Alhamdulillah, selang dua hari beliau membalas email saya. Kata beliau penelitian tersebut nampaknya mustahil, sebab kajian stylometri memerlukan sampel data yang sangat besar (katanya memerlukan ribuan kata). Padahal, Hadits Qudsi (apalagi yang sahih) sangat sedikit sekali. Agak kecewa, tapi ya mau bagaimana. Setidaknya saya senang sekali beliau sudah sudi menjawab email saya.

Empat tahun kemudian, tahun 2022, tepatnya tanggal 14 Mei. Di tengah jeritan anak yang ngantuk tapi belum berhasil tidur karena sedang berusaha disapih, datanglah sebuah ilham yang tidak ada hubungannya dengan banyak penelitian dan amanah lain yang seharusnya saya pikirkan.

Bagaimana kalau dilakukan kajian perbandingan stylometri antara hadits-hadits shahih dan dan palsu? Sebab, jika ada orang yang memalsukan hadits, pastilah gaya berbahasanya akan berbeda dengan Nabi Muhammad ﷺ. Makanya di antara ciri hadits palsu menurut para ‘ulama adalah matannya berbahasa Arab yang tidak sempurna.

Masalah yang membentur peluang kajian dengan hadits qudsi dulu, insha’Allah kali ini tidak ada. Qadarullah, hadits-hadits palsu sangat melimpah jumlahnya. Bahkan ada kitab hadits yang khusus menghimpun hadits palsu, misalnya Kitab Al-Mawdu’at al-Kubra karya Imam Ibn al-Jawzi. Jadi, sampelnya banyak sekali.

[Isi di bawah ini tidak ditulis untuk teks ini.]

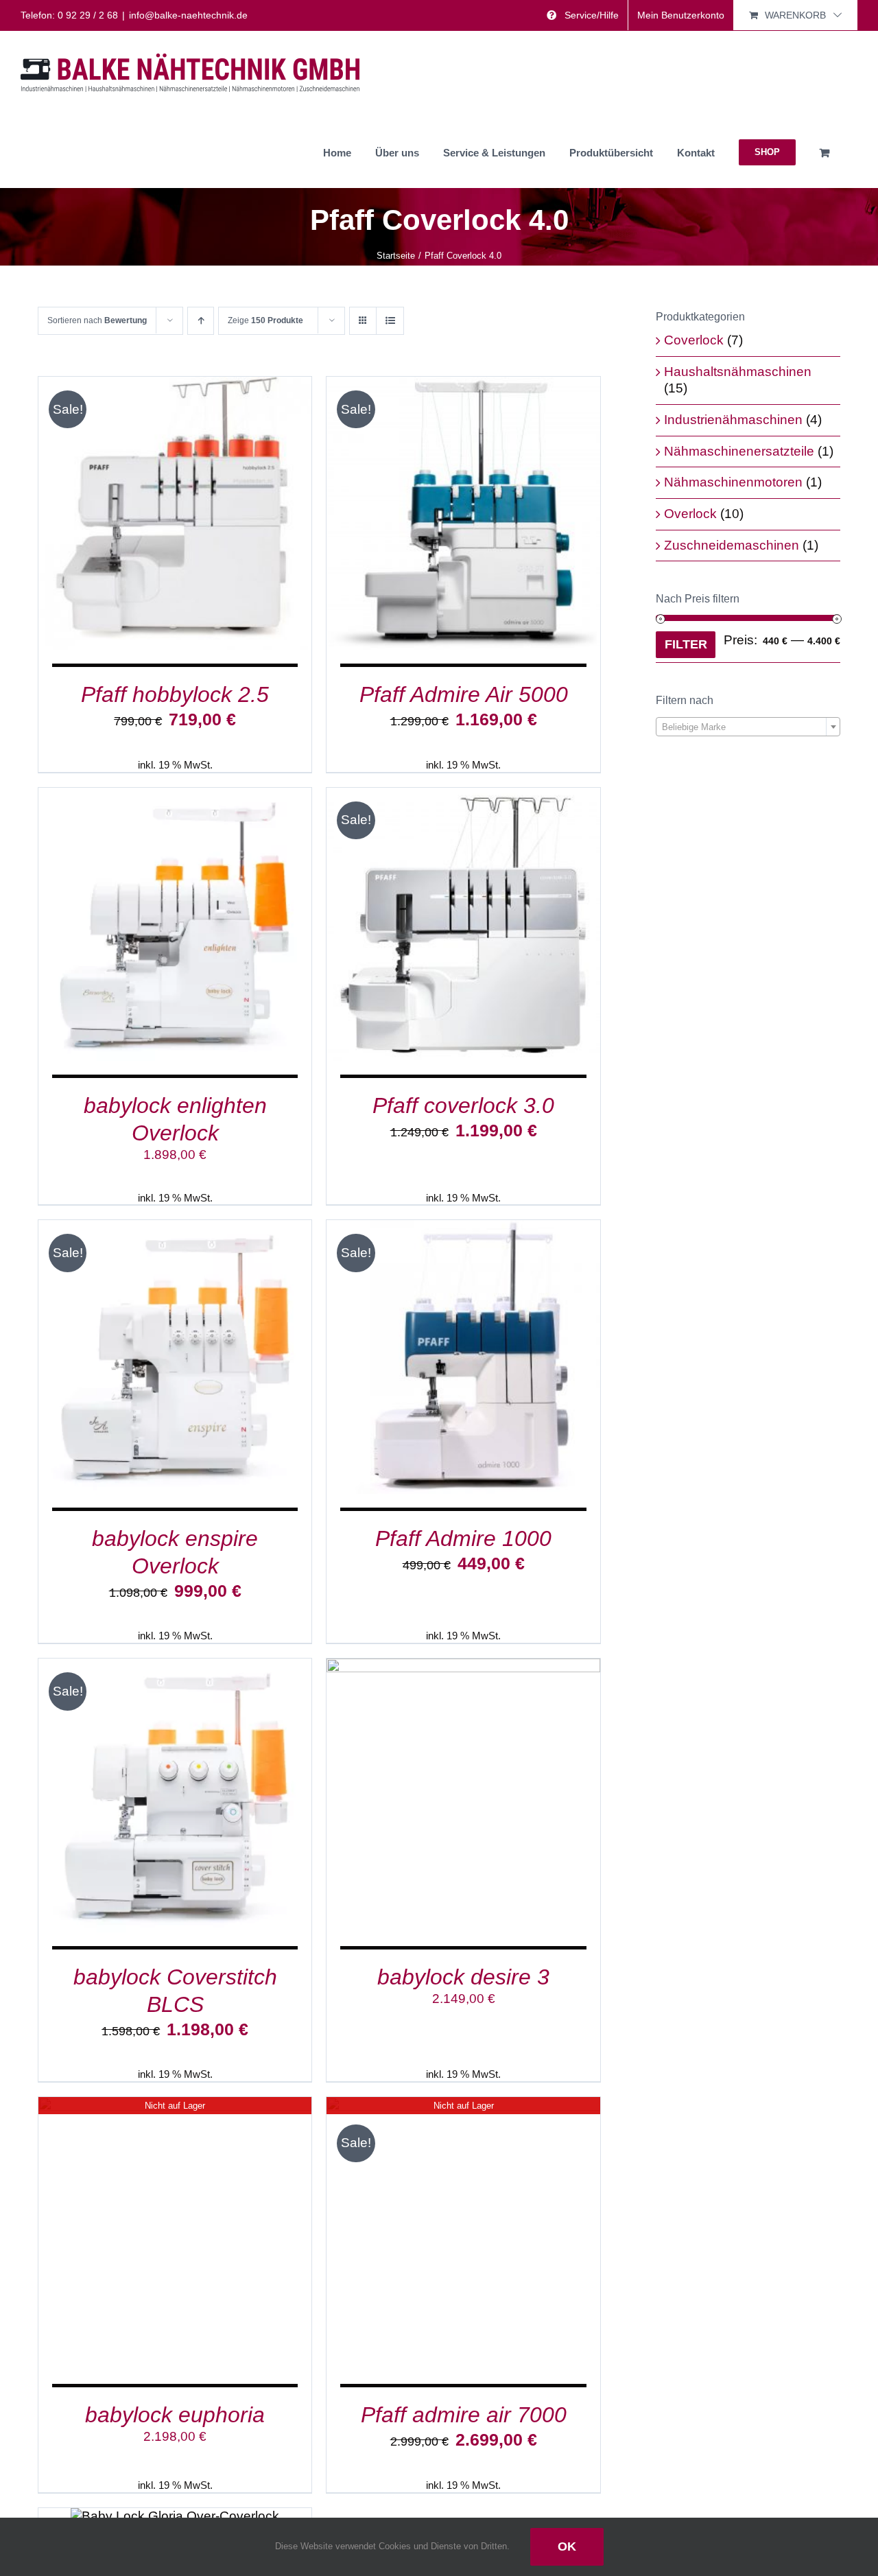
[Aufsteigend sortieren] (200, 321)
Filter (686, 644)
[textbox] (748, 727)
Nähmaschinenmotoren (733, 482)
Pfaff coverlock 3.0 (463, 1105)
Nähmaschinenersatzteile (739, 451)
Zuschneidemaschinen (731, 545)
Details (238, 516)
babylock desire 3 (463, 1977)
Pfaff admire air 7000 (464, 2414)
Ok (567, 2546)
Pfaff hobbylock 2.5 (175, 694)
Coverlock (694, 340)
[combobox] (748, 726)
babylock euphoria (175, 2414)
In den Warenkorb (142, 516)
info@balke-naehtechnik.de (188, 15)
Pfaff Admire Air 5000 (463, 694)
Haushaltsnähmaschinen (737, 371)
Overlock (690, 513)
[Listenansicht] (390, 320)
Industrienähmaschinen (733, 419)
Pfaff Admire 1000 (463, 1538)
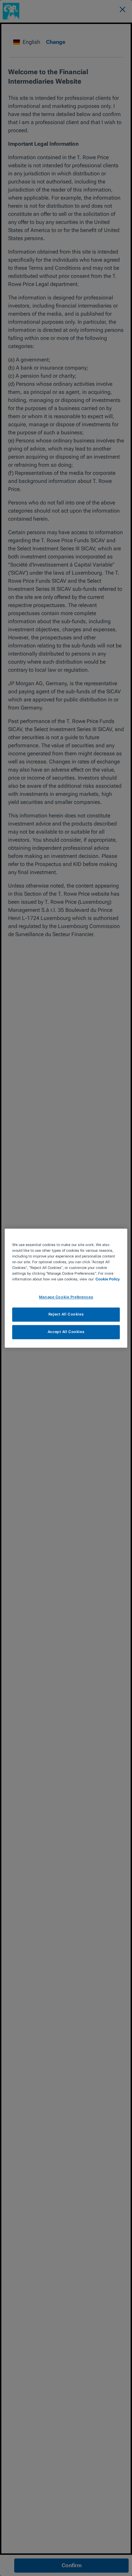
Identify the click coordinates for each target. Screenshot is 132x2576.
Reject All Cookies (66, 1314)
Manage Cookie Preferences (66, 1297)
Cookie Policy (107, 1279)
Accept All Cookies (66, 1331)
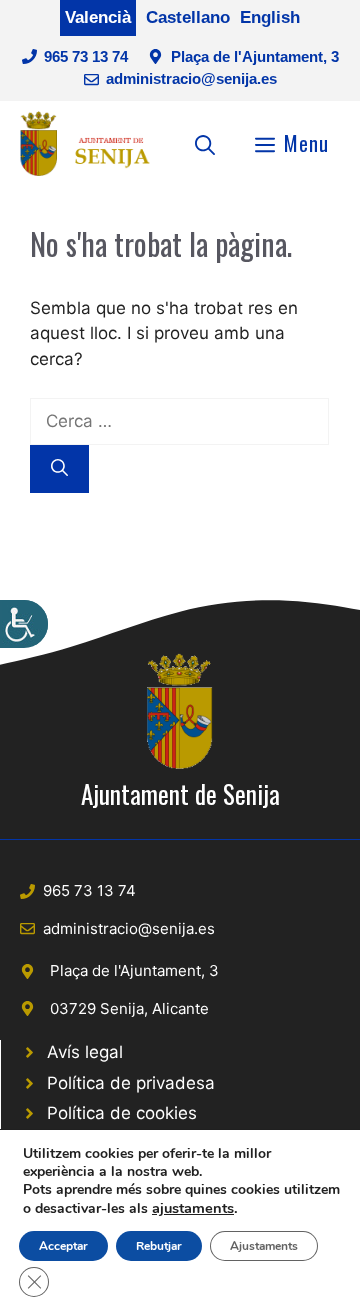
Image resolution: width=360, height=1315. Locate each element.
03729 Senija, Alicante (129, 1008)
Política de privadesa (131, 1083)
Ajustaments (264, 1246)
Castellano (188, 17)
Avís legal (85, 1052)
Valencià (98, 17)
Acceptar (63, 1246)
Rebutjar (159, 1246)
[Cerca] (59, 469)
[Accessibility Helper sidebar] (24, 624)
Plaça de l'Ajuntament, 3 (255, 56)
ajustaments (193, 1208)
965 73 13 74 (86, 56)
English (270, 17)
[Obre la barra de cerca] (205, 143)
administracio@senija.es (191, 78)
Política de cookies (122, 1113)
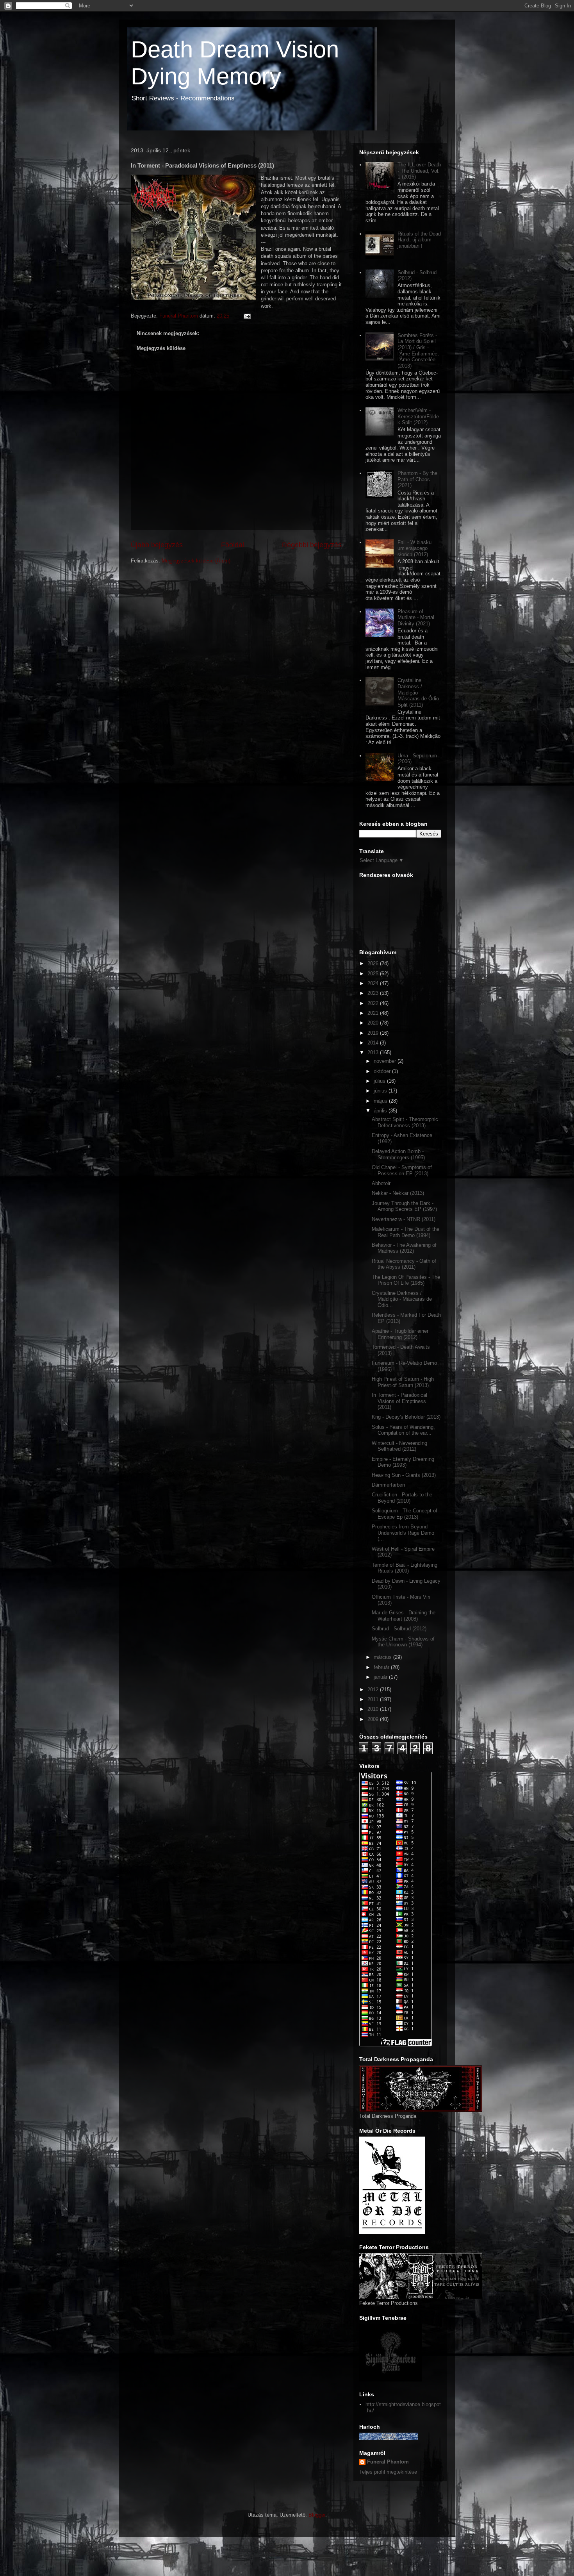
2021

Kalau kajiannya sukses, akan terlihat jelas dengan indikator-indikator yang dapat dipertanggungjawabkan secara ilmiah bahwa ada perbedaan gaya Bahasa antara hadits yang sahih dan palsu. Jika demikian, akan ada beberapa peluang prospek penerapan lebih lanjut lagi untuk penelitian ini, di antaranya:

  1. Ilmu ini bisa memperluas kajian kritik matan hadits atas hadits-hadits dha’if ringan dan berat (selain palsu).
  2. Bisa juga dilakukan kajian perbandingan hadits-hadits sahih dari ahlus sunnah dengn hadits hadits dari syi’ah
  3. Dan lain-lain

Sebagai catatan, pun kajiannya membawa hasil yang positif, tentunya bukan berarti metode ini bisa menjadi instrument tunggal dalam menetapkan status hadits. Semua kajian semodel ini pastilah punya confidence level yang tidak mencapai 100%, sedangkan pilihan-pilihan metodologis mungkin bisa memperkecil tapi tidak menghilangkan peluang kesalahan.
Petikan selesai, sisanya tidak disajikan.